PROBLEM STATEMENT –
Retype the data that follows with no alterations, please.
[DATA FOR PROCESSING]
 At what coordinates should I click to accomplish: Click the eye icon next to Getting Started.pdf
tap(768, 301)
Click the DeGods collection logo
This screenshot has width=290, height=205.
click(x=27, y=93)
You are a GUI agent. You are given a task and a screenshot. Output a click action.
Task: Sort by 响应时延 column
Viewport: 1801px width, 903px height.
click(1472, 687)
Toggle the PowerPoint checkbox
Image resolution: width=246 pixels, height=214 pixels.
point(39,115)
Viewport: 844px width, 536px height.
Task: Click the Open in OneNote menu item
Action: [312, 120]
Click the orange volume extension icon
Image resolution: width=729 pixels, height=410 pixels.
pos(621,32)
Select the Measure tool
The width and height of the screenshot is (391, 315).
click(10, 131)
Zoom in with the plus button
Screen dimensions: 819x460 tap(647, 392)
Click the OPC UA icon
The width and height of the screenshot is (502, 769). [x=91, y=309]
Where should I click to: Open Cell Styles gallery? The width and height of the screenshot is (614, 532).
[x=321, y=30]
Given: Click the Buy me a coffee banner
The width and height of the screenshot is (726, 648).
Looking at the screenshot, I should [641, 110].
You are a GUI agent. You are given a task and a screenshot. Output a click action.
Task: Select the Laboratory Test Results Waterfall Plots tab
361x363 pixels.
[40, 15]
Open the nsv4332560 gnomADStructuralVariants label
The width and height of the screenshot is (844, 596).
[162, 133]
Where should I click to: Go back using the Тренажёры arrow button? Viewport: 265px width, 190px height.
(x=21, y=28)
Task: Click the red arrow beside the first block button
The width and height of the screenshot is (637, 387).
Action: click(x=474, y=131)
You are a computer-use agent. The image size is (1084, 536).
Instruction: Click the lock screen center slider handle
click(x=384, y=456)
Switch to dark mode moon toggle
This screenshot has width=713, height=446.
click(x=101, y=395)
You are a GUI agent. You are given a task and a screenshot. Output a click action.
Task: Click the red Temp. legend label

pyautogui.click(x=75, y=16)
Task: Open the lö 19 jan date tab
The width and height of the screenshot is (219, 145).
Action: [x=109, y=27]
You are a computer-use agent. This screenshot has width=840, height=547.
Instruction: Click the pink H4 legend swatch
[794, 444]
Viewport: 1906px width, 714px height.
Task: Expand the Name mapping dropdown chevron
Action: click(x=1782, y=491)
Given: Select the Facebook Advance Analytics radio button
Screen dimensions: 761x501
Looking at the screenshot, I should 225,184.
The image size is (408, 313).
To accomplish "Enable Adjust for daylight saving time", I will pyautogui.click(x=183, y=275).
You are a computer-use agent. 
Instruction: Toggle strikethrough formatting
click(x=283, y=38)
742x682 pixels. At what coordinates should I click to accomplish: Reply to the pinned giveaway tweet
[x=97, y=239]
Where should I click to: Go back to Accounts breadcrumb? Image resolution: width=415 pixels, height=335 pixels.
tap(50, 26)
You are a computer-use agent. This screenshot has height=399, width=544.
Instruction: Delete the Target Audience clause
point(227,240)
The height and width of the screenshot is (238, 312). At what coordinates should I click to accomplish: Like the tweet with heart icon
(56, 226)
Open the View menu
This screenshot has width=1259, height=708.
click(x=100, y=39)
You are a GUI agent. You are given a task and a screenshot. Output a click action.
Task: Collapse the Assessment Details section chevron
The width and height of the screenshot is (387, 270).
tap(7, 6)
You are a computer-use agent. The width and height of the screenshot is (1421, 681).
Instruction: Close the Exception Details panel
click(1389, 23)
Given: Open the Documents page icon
[/DATA FOR PROCESSING]
ANSWER TO THIS TASK –
 At what coordinates should I click to accomplish: Click the eye icon next to Getting Started.pdf
tap(768, 301)
Click the DeGods collection logo
This screenshot has width=290, height=205.
click(x=27, y=93)
You are a GUI agent. You are given a task and a screenshot. Output a click action.
Task: Sort by 响应时延 column
Viewport: 1801px width, 903px height.
click(1472, 687)
Toggle the PowerPoint checkbox
Image resolution: width=246 pixels, height=214 pixels.
point(39,115)
Viewport: 844px width, 536px height.
Task: Click the Open in OneNote menu item
Action: [312, 120]
Click the orange volume extension icon
Image resolution: width=729 pixels, height=410 pixels.
pos(621,32)
Select the Measure tool
The width and height of the screenshot is (391, 315).
click(10, 131)
Zoom in with the plus button
Screen dimensions: 819x460 tap(647, 392)
Click the OPC UA icon
The width and height of the screenshot is (502, 769). [x=91, y=309]
Where should I click to: Open Cell Styles gallery? The width and height of the screenshot is (614, 532).
[x=321, y=30]
Given: Click the Buy me a coffee banner
The width and height of the screenshot is (726, 648).
Looking at the screenshot, I should [641, 110].
You are a GUI agent. You are given a task and a screenshot. Output a click action.
Task: Select the Laboratory Test Results Waterfall Plots tab
361x363 pixels.
[40, 15]
Open the nsv4332560 gnomADStructuralVariants label
The width and height of the screenshot is (844, 596).
[162, 133]
Where should I click to: Go back using the Тренажёры arrow button? Viewport: 265px width, 190px height.
(x=21, y=28)
Task: Click the red arrow beside the first block button
The width and height of the screenshot is (637, 387).
Action: click(x=474, y=131)
You are a computer-use agent. The image size is (1084, 536).
Instruction: Click the lock screen center slider handle
click(x=384, y=456)
Switch to dark mode moon toggle
This screenshot has width=713, height=446.
click(x=101, y=395)
You are a GUI agent. You are given a task and a screenshot. Output a click action.
Task: Click the red Temp. legend label

pyautogui.click(x=75, y=16)
Task: Open the lö 19 jan date tab
The width and height of the screenshot is (219, 145).
Action: [x=109, y=27]
You are a computer-use agent. This screenshot has width=840, height=547.
Instruction: Click the pink H4 legend swatch
[794, 444]
Viewport: 1906px width, 714px height.
Task: Expand the Name mapping dropdown chevron
Action: click(x=1782, y=491)
Given: Select the Facebook Advance Analytics radio button
Screen dimensions: 761x501
Looking at the screenshot, I should 225,184.
The image size is (408, 313).
To accomplish "Enable Adjust for daylight saving time", I will pyautogui.click(x=183, y=275).
You are a computer-use agent. 
Instruction: Toggle strikethrough formatting
click(x=283, y=38)
742x682 pixels. At what coordinates should I click to accomplish: Reply to the pinned giveaway tweet
[x=97, y=239]
Where should I click to: Go back to Accounts breadcrumb? Image resolution: width=415 pixels, height=335 pixels.
tap(50, 26)
You are a computer-use agent. This screenshot has height=399, width=544.
Instruction: Delete the Target Audience clause
point(227,240)
The height and width of the screenshot is (238, 312). At what coordinates should I click to accomplish: Like the tweet with heart icon
(56, 226)
Open the View menu
This screenshot has width=1259, height=708.
click(x=100, y=39)
You are a GUI agent. You are given a task and a screenshot. Output a click action.
Task: Collapse the Assessment Details section chevron
The width and height of the screenshot is (387, 270).
tap(7, 6)
You are a computer-use agent. The width and height of the screenshot is (1421, 681).
Instruction: Close the Exception Details panel
click(1389, 23)
Given: Open the Documents page icon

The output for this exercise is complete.